**GIVEN DATA:**
______
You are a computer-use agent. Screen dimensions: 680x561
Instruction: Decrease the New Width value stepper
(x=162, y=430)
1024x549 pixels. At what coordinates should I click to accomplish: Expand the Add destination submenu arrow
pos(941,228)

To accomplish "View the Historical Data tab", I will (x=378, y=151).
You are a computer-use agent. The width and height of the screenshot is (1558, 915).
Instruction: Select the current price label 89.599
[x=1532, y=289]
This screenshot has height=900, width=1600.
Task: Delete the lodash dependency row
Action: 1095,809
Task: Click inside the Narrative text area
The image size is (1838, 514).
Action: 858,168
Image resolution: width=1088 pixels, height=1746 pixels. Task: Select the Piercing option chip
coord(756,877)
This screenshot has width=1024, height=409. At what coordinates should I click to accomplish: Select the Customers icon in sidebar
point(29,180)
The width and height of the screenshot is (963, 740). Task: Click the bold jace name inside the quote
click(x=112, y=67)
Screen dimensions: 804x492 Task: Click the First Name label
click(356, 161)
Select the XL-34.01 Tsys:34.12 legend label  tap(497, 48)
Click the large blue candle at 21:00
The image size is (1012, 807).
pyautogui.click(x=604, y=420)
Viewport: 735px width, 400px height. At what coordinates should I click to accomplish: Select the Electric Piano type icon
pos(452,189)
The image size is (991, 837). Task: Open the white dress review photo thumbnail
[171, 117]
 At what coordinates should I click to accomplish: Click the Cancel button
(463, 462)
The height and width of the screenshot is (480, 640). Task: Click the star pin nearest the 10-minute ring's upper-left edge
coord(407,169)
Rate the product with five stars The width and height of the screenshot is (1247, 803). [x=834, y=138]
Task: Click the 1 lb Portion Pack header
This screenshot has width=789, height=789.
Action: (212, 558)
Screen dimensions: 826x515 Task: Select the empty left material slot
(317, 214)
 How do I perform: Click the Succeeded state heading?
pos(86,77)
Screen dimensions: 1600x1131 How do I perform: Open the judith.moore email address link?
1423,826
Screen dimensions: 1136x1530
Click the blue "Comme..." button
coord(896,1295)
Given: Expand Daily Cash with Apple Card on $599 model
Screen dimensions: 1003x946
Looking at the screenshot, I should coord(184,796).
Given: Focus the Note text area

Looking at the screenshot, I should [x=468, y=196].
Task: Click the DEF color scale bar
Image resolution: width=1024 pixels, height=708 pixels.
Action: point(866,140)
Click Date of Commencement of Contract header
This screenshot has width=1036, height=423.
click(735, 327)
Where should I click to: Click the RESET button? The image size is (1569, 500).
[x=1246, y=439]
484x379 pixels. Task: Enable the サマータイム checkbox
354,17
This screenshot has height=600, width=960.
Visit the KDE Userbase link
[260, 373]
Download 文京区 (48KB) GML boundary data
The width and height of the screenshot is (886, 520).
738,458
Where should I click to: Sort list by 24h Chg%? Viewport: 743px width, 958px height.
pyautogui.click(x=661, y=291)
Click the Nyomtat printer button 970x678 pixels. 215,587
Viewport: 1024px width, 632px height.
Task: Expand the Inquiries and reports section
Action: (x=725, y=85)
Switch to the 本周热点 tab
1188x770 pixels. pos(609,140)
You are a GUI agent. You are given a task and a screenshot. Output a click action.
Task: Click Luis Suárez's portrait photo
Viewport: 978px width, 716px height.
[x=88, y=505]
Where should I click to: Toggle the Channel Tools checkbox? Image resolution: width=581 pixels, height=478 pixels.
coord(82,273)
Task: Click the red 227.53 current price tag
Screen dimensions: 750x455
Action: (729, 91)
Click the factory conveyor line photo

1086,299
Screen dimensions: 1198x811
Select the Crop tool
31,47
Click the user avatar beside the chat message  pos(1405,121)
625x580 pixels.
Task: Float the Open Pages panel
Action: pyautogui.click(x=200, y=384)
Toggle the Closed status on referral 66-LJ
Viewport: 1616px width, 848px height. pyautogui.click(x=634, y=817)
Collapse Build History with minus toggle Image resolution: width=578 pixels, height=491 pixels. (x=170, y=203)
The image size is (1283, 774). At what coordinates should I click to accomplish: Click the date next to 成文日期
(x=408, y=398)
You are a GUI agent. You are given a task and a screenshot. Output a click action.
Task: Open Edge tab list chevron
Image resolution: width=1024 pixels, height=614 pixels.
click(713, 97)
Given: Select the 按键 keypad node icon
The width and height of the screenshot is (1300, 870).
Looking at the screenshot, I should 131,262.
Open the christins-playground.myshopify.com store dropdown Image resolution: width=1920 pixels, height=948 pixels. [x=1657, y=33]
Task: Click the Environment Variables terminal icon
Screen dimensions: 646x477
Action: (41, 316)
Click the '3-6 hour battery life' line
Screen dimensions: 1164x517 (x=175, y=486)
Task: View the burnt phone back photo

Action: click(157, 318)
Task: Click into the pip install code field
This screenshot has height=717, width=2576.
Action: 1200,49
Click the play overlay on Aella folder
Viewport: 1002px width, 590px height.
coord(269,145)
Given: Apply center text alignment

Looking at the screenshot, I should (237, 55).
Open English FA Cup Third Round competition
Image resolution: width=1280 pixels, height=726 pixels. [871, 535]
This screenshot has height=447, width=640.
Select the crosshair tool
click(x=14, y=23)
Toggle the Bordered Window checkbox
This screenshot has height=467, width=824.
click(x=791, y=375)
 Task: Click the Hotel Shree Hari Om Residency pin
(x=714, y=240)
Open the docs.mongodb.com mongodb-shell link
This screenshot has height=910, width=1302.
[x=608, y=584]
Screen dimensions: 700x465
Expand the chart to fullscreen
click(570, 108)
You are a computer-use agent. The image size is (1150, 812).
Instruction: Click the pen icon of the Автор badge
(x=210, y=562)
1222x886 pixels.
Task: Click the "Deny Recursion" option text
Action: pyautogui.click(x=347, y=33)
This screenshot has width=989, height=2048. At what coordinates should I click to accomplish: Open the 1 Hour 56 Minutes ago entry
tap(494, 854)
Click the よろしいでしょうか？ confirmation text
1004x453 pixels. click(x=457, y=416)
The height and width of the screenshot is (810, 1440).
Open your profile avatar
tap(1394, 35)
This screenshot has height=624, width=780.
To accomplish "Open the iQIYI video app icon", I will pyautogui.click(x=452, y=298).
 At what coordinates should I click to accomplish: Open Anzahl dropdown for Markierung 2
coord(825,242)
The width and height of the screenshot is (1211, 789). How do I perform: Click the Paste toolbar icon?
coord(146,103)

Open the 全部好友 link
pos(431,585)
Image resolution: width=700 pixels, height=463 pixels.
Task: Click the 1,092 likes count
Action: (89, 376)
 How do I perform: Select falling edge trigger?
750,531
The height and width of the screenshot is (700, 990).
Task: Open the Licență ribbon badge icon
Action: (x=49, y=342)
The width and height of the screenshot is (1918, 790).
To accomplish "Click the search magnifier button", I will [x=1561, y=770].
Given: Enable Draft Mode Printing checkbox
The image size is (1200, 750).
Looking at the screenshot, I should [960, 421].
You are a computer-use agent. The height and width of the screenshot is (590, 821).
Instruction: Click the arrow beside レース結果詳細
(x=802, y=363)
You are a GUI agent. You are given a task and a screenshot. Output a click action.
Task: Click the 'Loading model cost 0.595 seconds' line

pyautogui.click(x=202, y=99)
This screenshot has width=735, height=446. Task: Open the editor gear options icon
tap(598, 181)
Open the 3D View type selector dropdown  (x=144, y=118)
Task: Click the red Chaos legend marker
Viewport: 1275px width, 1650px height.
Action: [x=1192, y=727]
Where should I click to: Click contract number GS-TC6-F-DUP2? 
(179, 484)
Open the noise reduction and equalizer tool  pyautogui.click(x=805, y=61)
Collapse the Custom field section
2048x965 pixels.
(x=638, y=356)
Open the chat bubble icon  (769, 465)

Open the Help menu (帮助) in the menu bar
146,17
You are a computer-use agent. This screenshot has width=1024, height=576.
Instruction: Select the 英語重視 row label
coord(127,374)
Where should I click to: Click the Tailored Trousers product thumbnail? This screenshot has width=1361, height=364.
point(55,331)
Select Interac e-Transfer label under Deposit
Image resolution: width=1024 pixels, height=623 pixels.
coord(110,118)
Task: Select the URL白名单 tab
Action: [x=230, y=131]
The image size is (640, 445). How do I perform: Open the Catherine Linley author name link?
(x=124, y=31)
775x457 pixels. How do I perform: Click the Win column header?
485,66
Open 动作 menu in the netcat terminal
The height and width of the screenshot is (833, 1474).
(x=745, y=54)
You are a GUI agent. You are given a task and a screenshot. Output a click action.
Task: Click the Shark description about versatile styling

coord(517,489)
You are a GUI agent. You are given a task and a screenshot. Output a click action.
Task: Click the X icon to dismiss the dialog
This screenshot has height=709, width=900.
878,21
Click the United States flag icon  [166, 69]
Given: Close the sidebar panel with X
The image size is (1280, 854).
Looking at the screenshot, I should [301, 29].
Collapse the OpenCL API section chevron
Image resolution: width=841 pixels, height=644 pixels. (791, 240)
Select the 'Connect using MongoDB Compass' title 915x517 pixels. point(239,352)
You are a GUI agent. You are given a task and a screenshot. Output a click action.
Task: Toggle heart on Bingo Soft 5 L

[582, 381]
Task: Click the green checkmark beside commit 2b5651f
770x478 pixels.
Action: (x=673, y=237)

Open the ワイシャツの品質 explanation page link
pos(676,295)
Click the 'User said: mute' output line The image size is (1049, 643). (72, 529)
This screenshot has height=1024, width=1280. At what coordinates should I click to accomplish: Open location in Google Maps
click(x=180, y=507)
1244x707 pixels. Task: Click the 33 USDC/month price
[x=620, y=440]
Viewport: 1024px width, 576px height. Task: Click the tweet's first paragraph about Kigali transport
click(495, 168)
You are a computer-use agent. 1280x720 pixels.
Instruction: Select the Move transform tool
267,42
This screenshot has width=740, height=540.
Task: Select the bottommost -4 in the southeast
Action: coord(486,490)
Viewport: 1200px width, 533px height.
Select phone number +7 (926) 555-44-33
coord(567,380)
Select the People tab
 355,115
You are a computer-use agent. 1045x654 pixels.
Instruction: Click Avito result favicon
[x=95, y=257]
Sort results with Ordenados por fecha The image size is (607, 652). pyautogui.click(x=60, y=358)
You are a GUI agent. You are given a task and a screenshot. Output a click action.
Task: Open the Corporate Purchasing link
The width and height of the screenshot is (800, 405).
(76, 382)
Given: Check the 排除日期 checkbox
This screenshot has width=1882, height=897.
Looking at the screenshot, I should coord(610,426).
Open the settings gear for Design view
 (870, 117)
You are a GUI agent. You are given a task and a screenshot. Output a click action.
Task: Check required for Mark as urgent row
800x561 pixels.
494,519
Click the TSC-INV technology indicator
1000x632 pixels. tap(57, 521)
______
**WORK ORDER:** In the entries above, count the lines that contain the string "will" and reply with the number only.

**RESULT OF THE TASK:** 3